TURKS went to the polls yesterday for parliamentary elections that President Recep Tayyip Erdogan hopes will give him power to alter the constitution.

But a shadow hung over the vote following explosions that ripped through a People’s Democratic Party (HDP) rally on Friday in Diyarbakir, killing two people and injuring more than 200.

Since becoming president in 2014 after 11 years as prime minister, Mr Erdogan has sought to win new powers for the supposedly apolitical head of state role — but he needs a 367-seat “supermajority” in the 550-seat parliament to make these a reality. The campaign has seen the president defy constitutional norms by aggressively taking part, calling for a “new conquest” by his Justice and Development Party (AKP) and comparing himself to Mehmed II, the sultan who conquered Constantinople in 1453 and ended the Byzantine empire.

Increasingly hysterical language directed against the mainly Kurdish HDP has seen the group slammed as “traitors,” and many of its supporters blamed Mr Erdogan for the bombings, chanting “murderer Erdogan” at commemoration marches on Saturday.

HDP leader Selahattin Demirtas called for a peaceful election following the blast, but the president said the party had “provoked” the violence and accused Mr Demirtas of ignoring his phone call when he tried to offer condolences.
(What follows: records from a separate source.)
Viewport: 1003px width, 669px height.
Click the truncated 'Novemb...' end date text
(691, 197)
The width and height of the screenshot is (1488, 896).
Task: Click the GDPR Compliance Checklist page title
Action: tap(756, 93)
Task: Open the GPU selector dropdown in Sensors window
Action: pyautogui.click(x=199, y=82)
The HDP has recently extended its focus from Kurdish rights to defending Turkish secularism and women’s rights, both of which are seen as under threat from Mr Erdogan’s variety of political Islam.

It has welcomed prominent AKP defectors such as Burhan Saran and looks set to surpass the 10 per cent hurdle Turkey requires for parties to gain seats in parliament.

Women’s rights have also been put at the heart of the election campaign by the Communist Party, all 550 of whose candidates are women.

Denouncing a “social order that murders and humiliates [women] on a daily basis,” the CP says the decision to run only female candidates “makes a statement to society that the liberation of working-class women can only happen through women leading the struggle not only against women’s oppression but the system of exploitation itself.”